● About this task
Starting at the line with "Check the checkbox", retype each line exactly up to and including the final line of the records below.

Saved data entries

————————

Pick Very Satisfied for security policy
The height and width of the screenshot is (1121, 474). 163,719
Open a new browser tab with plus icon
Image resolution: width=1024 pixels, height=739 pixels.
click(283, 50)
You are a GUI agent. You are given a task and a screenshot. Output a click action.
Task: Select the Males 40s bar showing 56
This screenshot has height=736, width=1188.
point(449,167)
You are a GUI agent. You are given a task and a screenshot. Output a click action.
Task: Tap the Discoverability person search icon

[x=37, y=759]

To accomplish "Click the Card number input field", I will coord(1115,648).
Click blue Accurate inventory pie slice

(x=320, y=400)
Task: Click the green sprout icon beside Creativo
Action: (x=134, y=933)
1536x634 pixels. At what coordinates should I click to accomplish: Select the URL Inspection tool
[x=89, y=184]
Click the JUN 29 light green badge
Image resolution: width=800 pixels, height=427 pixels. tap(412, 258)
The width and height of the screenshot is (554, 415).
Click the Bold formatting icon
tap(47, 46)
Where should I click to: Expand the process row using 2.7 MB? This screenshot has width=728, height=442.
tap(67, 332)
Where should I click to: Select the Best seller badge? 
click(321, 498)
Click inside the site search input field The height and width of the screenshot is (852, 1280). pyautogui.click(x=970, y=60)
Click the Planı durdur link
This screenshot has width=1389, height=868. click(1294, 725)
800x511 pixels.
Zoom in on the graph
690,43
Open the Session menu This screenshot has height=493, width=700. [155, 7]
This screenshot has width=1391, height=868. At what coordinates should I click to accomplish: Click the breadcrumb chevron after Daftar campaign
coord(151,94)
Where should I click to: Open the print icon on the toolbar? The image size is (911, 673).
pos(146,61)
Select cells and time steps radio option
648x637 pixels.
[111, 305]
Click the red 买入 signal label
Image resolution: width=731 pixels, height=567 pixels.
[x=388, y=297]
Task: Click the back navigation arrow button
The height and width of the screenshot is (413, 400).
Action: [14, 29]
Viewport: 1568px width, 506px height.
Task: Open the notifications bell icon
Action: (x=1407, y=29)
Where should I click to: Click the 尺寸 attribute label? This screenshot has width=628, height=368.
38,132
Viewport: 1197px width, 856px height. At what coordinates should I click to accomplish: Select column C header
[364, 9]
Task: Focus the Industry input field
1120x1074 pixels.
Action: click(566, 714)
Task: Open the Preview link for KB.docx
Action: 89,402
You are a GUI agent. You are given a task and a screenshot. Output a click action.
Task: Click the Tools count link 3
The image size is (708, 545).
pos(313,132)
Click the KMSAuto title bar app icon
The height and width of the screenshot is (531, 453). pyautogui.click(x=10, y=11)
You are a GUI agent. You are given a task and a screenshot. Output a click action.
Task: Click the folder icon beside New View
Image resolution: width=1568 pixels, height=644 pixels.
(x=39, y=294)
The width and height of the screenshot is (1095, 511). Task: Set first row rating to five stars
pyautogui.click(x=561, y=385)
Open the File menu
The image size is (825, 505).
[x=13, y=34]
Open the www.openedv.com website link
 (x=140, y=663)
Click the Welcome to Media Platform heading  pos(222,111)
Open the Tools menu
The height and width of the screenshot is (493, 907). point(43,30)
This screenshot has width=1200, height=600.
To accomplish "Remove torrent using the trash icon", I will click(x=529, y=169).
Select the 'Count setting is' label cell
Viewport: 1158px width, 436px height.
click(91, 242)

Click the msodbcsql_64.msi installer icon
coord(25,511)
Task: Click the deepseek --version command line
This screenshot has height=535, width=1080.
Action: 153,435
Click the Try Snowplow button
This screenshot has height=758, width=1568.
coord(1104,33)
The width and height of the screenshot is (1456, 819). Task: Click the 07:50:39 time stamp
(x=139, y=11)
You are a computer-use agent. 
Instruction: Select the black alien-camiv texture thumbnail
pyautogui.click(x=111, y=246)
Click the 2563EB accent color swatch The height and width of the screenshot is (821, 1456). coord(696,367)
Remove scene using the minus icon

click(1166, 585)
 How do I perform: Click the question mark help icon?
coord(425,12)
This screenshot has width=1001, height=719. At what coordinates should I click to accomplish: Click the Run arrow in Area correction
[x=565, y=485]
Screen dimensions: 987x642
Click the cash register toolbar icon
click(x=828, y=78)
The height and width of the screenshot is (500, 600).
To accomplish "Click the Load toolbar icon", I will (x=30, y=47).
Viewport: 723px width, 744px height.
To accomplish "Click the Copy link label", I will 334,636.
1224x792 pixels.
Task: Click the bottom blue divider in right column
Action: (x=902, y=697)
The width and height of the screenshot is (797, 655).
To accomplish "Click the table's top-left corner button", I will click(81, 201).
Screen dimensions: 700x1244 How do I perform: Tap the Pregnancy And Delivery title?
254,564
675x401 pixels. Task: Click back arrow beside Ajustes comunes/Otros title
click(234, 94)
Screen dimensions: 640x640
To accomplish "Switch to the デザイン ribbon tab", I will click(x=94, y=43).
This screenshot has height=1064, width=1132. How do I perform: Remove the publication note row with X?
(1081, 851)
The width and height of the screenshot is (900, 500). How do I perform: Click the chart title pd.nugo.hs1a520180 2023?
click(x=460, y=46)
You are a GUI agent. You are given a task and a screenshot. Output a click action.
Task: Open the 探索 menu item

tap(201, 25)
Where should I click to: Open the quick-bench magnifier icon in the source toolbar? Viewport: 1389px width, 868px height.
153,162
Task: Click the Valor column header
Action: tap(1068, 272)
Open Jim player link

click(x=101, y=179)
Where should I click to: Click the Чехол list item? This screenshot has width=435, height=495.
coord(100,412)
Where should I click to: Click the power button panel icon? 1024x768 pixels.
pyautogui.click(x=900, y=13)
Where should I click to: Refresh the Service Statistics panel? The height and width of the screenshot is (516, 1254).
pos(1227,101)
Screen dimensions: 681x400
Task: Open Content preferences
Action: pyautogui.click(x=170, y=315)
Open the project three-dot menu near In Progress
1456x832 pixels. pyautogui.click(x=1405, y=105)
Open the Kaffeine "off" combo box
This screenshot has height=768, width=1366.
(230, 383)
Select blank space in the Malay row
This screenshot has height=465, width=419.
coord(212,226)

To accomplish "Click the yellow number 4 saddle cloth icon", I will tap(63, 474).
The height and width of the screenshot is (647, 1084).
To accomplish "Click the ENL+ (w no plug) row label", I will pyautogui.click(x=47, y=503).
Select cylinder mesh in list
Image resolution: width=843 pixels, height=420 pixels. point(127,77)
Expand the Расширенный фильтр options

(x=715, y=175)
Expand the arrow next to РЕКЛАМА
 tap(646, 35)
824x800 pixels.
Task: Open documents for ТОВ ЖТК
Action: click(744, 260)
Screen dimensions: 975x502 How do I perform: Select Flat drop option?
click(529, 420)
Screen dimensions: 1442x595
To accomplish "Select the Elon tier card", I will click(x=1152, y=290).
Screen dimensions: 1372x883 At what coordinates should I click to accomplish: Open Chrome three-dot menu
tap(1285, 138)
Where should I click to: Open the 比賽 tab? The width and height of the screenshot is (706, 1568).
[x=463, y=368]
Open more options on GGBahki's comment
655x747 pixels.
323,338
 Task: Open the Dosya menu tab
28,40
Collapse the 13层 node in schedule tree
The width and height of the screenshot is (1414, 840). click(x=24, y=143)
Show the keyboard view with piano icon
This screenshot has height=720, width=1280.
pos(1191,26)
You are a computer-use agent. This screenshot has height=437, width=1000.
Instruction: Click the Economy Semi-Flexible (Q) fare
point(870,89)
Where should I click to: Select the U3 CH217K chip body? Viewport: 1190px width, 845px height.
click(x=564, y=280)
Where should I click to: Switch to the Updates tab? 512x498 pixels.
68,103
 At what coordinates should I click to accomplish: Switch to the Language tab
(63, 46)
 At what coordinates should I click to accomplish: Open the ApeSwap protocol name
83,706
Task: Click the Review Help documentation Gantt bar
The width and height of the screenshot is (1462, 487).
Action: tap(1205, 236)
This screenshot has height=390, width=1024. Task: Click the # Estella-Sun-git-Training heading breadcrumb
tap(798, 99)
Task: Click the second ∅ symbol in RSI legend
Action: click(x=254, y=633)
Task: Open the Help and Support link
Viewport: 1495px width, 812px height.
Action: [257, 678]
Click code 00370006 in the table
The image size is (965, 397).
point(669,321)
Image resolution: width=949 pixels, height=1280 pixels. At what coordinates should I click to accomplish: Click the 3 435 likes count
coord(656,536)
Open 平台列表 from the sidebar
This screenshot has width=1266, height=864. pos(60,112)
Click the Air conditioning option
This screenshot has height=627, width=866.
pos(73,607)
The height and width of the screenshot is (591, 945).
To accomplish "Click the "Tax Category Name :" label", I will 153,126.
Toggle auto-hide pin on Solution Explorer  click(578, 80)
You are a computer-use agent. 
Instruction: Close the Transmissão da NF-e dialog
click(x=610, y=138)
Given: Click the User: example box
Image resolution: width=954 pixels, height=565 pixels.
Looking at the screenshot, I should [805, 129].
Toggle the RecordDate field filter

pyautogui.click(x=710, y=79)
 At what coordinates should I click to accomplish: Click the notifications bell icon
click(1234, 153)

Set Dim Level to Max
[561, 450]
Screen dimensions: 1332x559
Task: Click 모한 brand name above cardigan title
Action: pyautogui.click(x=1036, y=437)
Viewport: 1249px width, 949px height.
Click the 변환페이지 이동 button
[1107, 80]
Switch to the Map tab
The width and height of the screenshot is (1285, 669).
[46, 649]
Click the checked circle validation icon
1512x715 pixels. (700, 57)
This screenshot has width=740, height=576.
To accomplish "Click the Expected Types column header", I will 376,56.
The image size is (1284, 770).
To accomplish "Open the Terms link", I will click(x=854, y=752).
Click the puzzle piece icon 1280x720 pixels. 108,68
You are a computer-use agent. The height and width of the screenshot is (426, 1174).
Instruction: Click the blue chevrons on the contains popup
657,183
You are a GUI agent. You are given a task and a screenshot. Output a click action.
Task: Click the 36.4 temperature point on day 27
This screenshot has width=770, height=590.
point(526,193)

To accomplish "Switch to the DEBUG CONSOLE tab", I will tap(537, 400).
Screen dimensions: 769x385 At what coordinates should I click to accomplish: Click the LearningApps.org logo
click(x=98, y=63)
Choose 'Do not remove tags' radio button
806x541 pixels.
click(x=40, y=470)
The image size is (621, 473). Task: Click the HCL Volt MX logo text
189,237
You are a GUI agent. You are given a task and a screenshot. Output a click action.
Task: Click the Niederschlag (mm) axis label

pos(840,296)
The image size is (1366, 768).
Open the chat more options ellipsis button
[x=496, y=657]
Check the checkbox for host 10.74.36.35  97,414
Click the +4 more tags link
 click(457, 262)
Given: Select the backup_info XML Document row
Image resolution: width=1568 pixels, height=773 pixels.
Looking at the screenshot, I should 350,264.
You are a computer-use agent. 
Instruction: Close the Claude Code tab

————————

● Exercise output
Check the checkbox for host 10.74.36.35  97,414
Click the +4 more tags link
 click(457, 262)
Given: Select the backup_info XML Document row
Image resolution: width=1568 pixels, height=773 pixels.
Looking at the screenshot, I should 350,264.
You are a computer-use agent. 
Instruction: Close the Claude Code tab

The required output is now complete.